Irishwonder’s Black Hat SEO Blog A blog about blackhat, general SEO issues and other things related to the life on the web

Google Crawling Speed and Search Query Popularity  0

Posted on May 19th, 2008. About Google.

Last night I have been researching something and came across some weird stuff in Google. A lot has been said already about Google updating the SERPs more often for the more competitive markets (e.g. “buy viagra” and such) but I saw the proof of the opposite: the less popular a query is (=the less competitive a market is) the less Google will care about spending their resources on keeping its SERPs up to date.

I was searching for something quite obscure which I am not going to mention here directly but suffice to say it only returned about 500 results. The query contained a bit of text in quotes, inurl: , -site: and such shit. Not something you would normally compete to rank for consciously. Well approximately the first 25 results were ok but then the interesting bit started coming up. Almost every result I would click would take me to a parked page with nothing but your regular parked ads on it and no hint why it could be even coming up for that search query. It was late and I was tired and it just pissed me off so I said feck it and went to sleep but didn’t forget it. I decided to research it deeper today as my perverse blackhat mind suspected things like cloaking and the like.

Well, armed with my tools I checked that query again today and in Google cache of the SERPs in question there was the bit getting them to rank for the query. But Google cache was anywhere from a week to a month old for each one of those sites. Each one of these sites was not expired but parked - and by checking the domains in Domaintools I found out that these domains had their nameservers changed and got parked in the last couple days - i.e., after Google has last cached them.

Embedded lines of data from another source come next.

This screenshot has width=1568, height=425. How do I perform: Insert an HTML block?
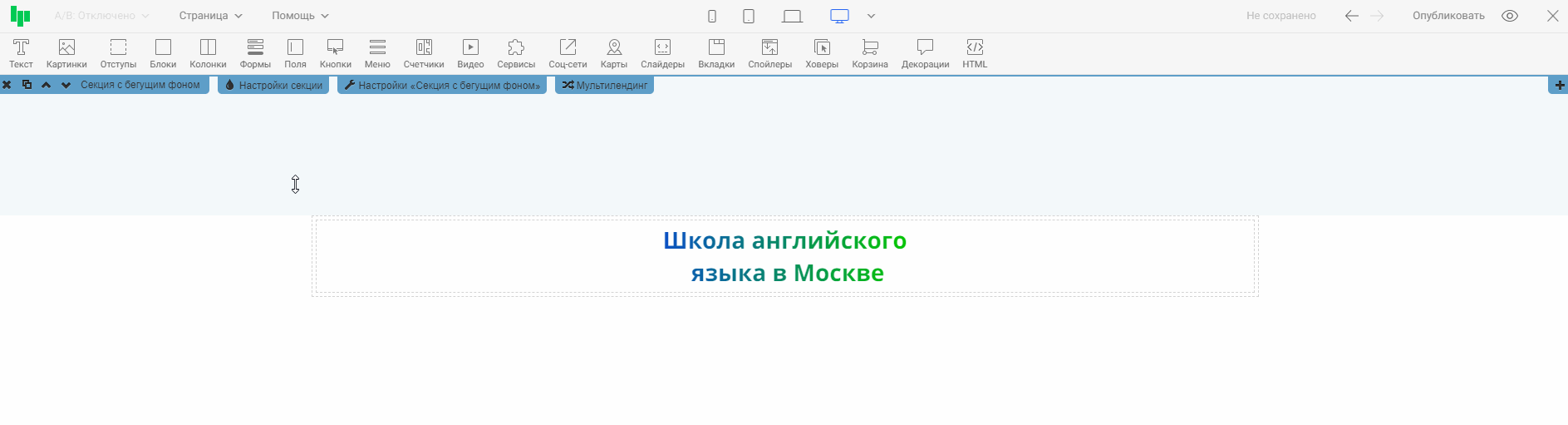click(x=975, y=53)
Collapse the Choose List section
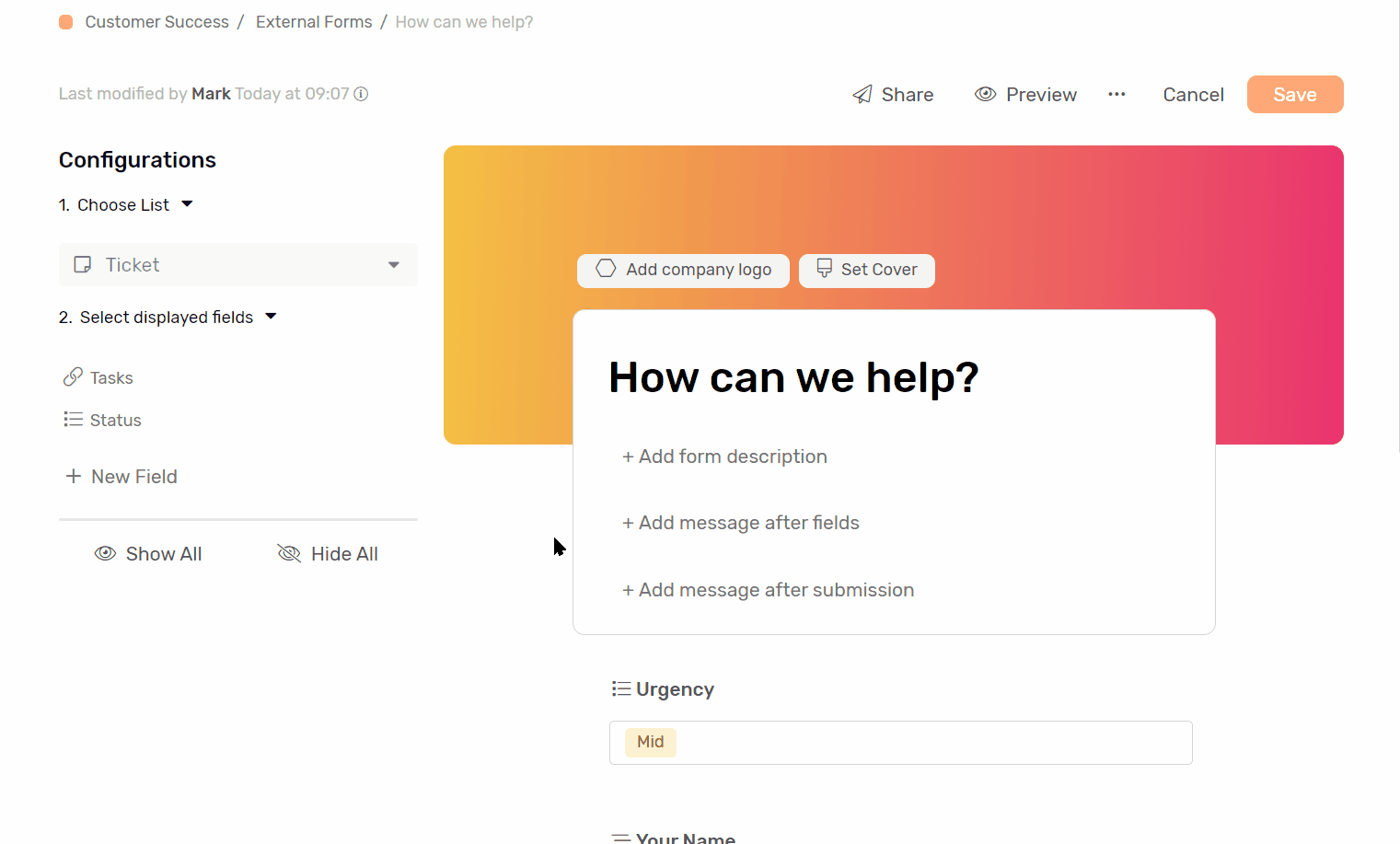Screen dimensions: 1400x844 click(x=187, y=204)
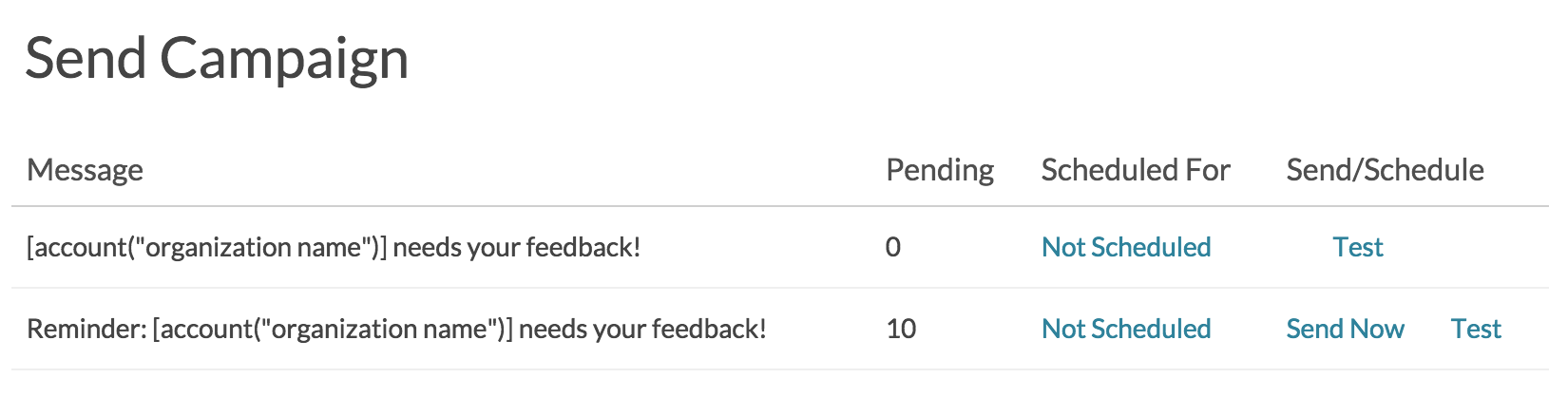
Task: Click pending count 0 in first row
Action: coord(893,247)
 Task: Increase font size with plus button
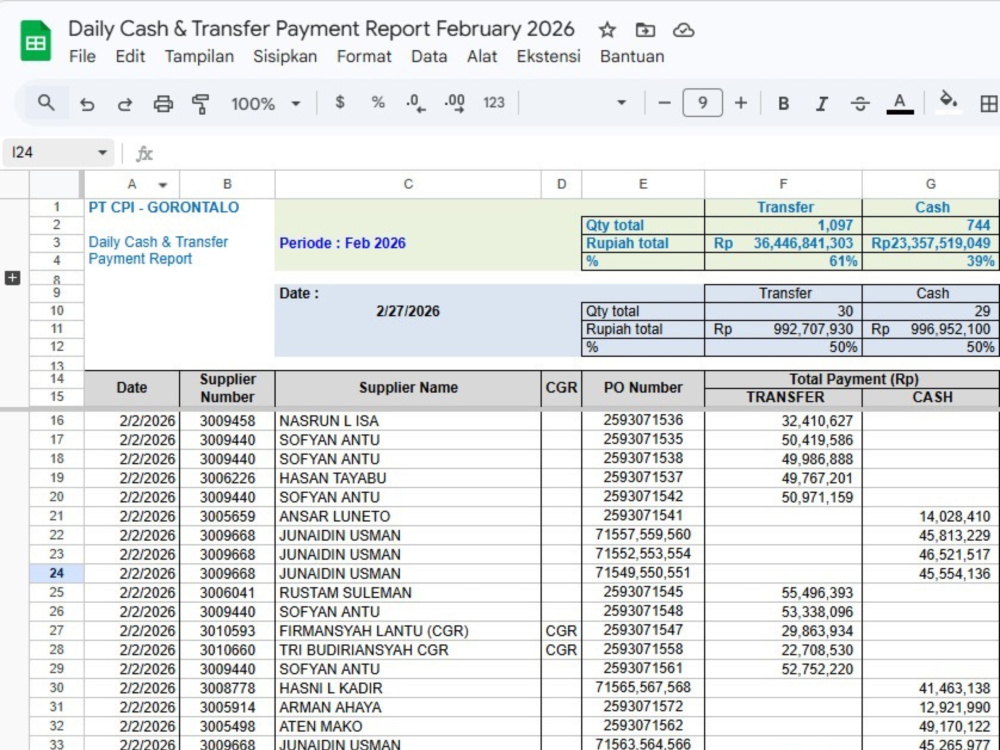pos(740,103)
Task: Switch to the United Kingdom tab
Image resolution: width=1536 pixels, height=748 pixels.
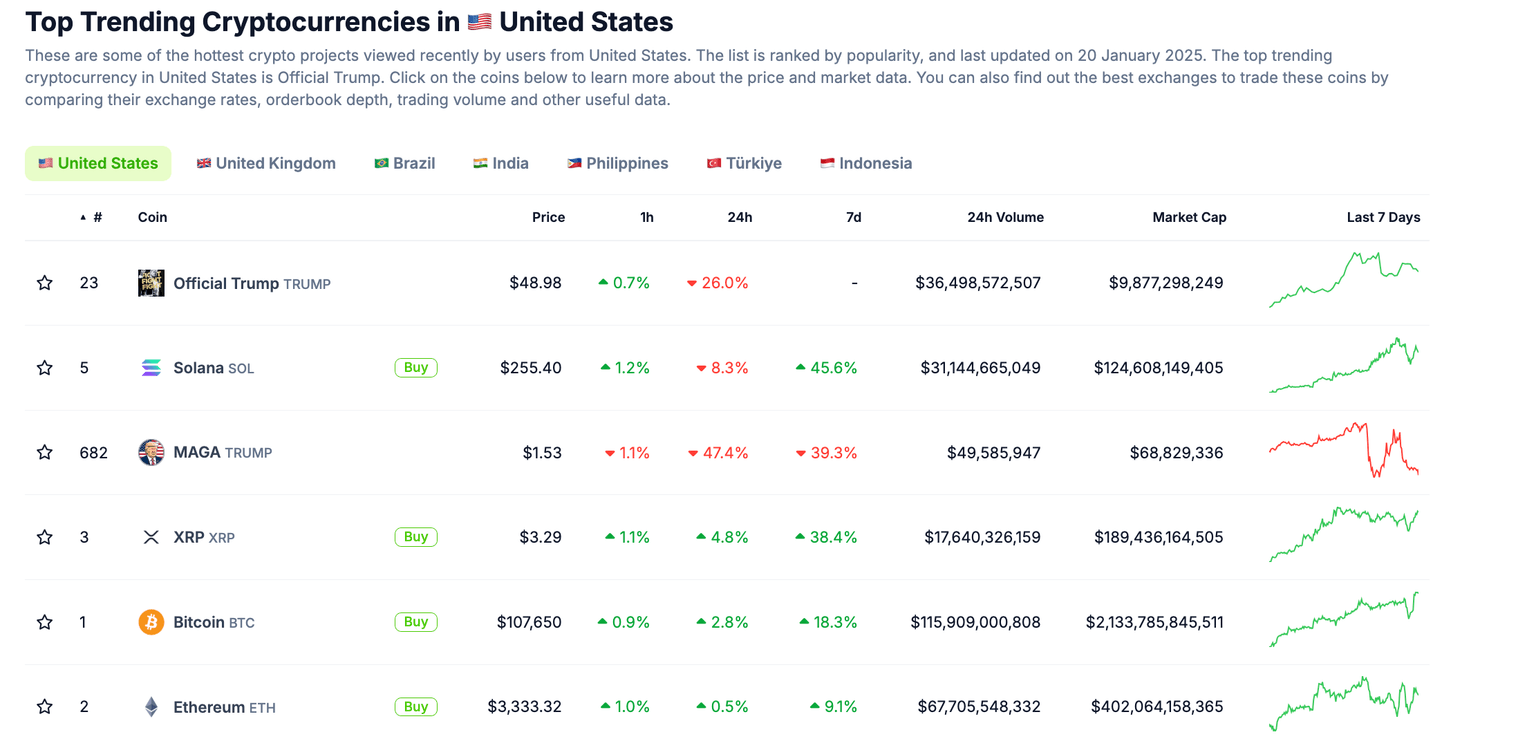Action: pos(266,163)
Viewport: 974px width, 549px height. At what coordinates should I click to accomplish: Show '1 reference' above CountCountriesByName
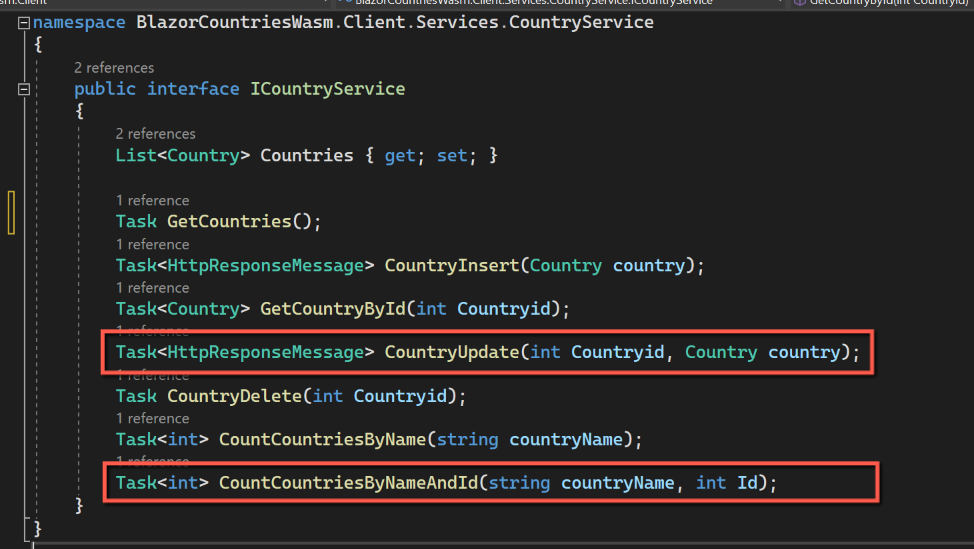[x=152, y=418]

As a result, a site may not be relevant to a query for a while but still ranking for it. The reverse Viagra law of Google! :-)

Quantcast Closes the Backdoor  0

Posted on May 4th, 2008. About SEO.

You know why I used to love Quantcast, among other reasons? Quantcast.com is a PR 6 authority domain, not very old (registered in 2005) but it gained popularity fast and has 1,480,000 pages indexed in Google. Until recently, you could query any domain and it would create a page for it - and guess what, that page would rank in Google and give you a direct link from this nice PR 6 authority domain. Heck you could even write a script that would query a bunch of your spam domains and create you those pages and consequently, links on autopilot! Parasite hosting web 2.0 style, so to say.

Not any more! Quantcast has not only disabled creation of pages like http://www.quantcast.com/profile/yourspamsite.com, seems like it has also removed all pages that were already created that way. Moreover, Quantcast has added these little lines in its robots.txt file:

User-agent: Googlebot
Disallow: /traffic-compare

- and that’s where links from places like Statsaholic used to point at.

What’s left of this authority monster that’s still usable? Well, Quantcast is pushing its users to register, it tries to make the most of its traffic to build up its user base. Smart step, as for me, and they achieve two goals: they recruit their users who register accounts AND eliminate the spam issue. Hence, if you own a whitehat site, go ahead and register an account, Quantify your site and get a nice fat link. If not, forget about Quantcast - it’s not a blackhat haven any more.

Google AdWords Scores Leaking - Why?  0

Posted on May 4th, 2008. About Google.

Last week, everybody was discussing Google’s leaked AdWords score values. I guess enough guesses were voiced already about what those values might mean so I wouldn’t bother posting about it if not for one thing. I believe one more question that needs to be asked is WHY these values leaked.

Here are the two scenarios and it’s up to you to decide which one is more likely, if any:

1. Google is tweaking something - why else would their programmers touch this bit of code and leave these parameters slip into the open? As in, forgetting to comment it out or something.

2. Google is playing some PR game - as in, public relations, not PageRank. Google lets the scores leak to show something to all the SEOs out there, threaten them, keep them busy discussing it, or something.

Sure thing Google employees are human like all of us and Google is not immune to leaking these scores accidentally - but do you believe this was accidental or is there an agenda behind it?